Word from SingTel at the end of last week that it would delay the listings of Lycos Asia and another Internet company, Sesami.com Pte Ltd, confirms the bad news that's been flowing out of Hong Kong of late: Asia's dotcoms as a group aren't earning any better returns for investors these days than those in the US.

To be sure, there's a lot of Internet business in Asia's future. E-commerce in the region, excluding Japan, is expected to reach US$910 billion in 2004--a growth of 157 percent annually, according to the Gartner Group, a US IT market research company.

The question, though, is who will make money from it. For now, it's not Lycos Asia.

The company hopes to break even in three to four years with most of its revenues coming from online ads, says Bernard Chan, Lycos Asia marketing vice president. Yet as many a failed US dotcom can tell you, relying on online ads is risky. The price of online ads is declining due to an increasing number of websites seeking online ads for revenue, said Lane Leskela, a research director with the Gartner Group.

And Lycos Asia not only has to stay afloat, it has to keep pushing because only the top five portals in each Asian market will grab most of the online ad revenues, says M Raghuram, CEO of brinjal.com, a Singapore web-based information resource on New Economy companies. In September, Lycos Asia was the third most visited portal in Singapore but it ranked a woeful ninth in Hong Kong, according to Nielsen NetRatings.

Seeking to reassure investors, Lycos Asia says it still has a large chunk of the original US$50 million fund from SingTel and Terra Lycos, and will likely survive, said Lycos Asia CEO Mary Ong. But what's the point of having a large chunk of cash if you’re running investing in a business that isn't generating profit? That's the same question investors in Hong Kong were asking themselves after Hongkong.com last week reported an increase in third-quarter profit that mostly came from interest paid on cash it raised in a stock sale.

The profit outlook isn't much better at Sesami.com, an Internet platform for business-to-business transactions. Sesami.com makes money from taking a cut from each transaction over its network. It also charges subscription fees for companies using the system, and charges to integrate companies onto its system. Sesami.com currently processes S$550 million worth of business a month, says Sesami.com managing director Poh Mui Hoon, who hopes to double this figure over the next 12 months. Sesami.com's revenues could reach S$10 million this year, said Poh.

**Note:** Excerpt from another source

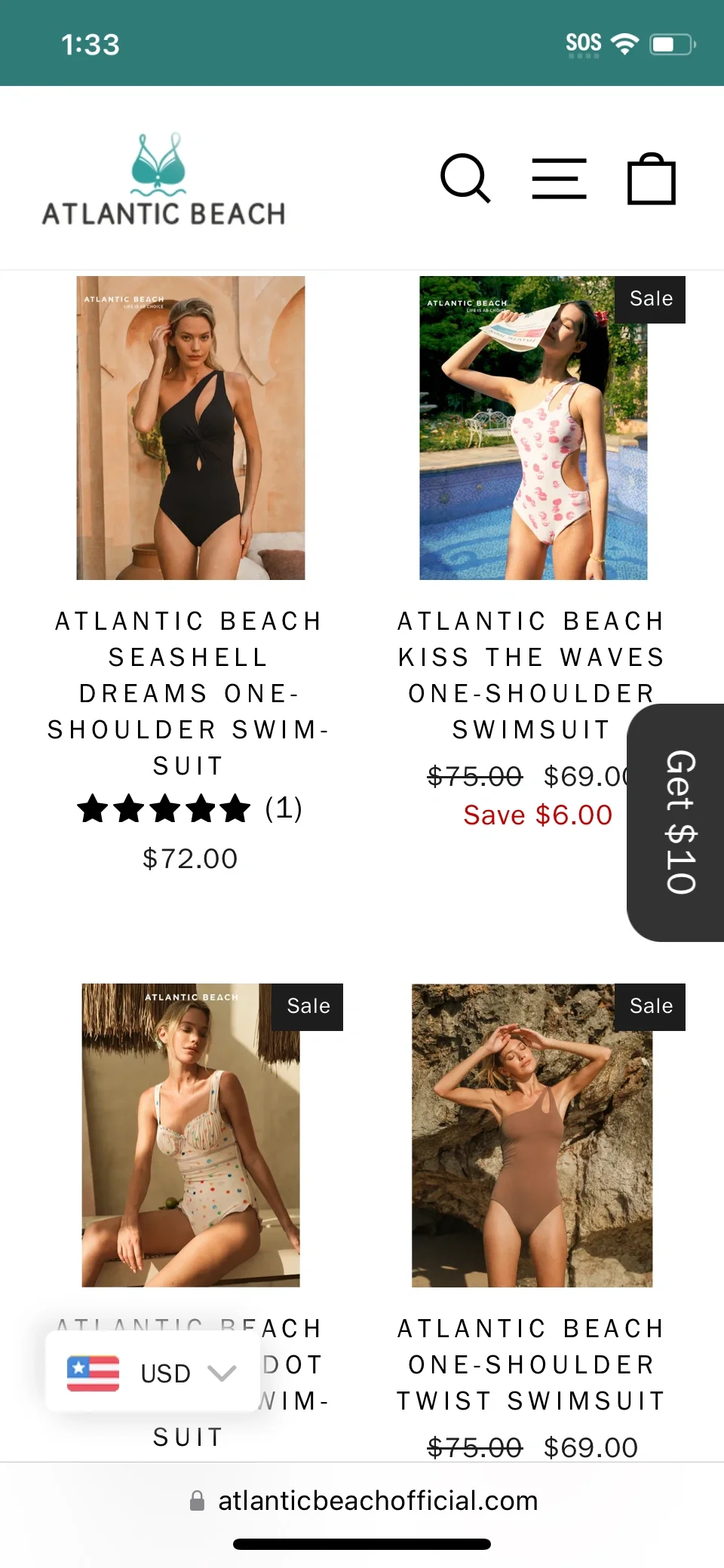
Task: Open the search magnifier icon
Action: pos(465,179)
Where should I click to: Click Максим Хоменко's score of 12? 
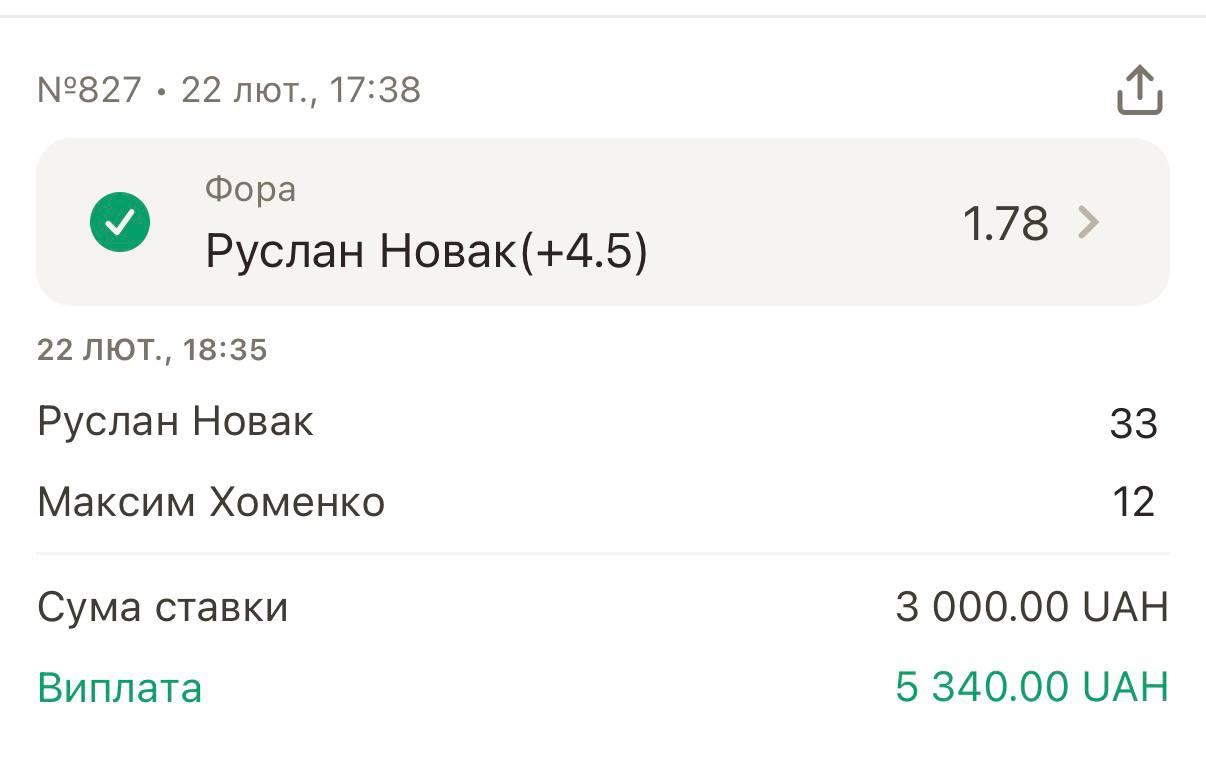[x=1133, y=502]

Yet that's just a sliver of SingTel's total S$4 billion in annual revenue. And where’s the payout for investors? B2B companies like Sesami.com function like stock exchanges, where products are traded over the Internet like shares traded electronically. Last year, the New York Stock Exchange processed US$8.9 trillion of transactions but its profits were only US$75 million. Based on that kind of performance, Edmund Lin, a consultant with Bain, predicts thin profit margins for all B2B companies. A more optimistic Poh sees Sesami.com breaking even in two years.

To be sure, SingTel was right to delay its listings. Imagine the embarrassment to the staid company if the issues flopped. Yet don't expect SingTel's share price to get much help from these two e-commerce ventures in the next two years. A more realistic hope: minimal losses.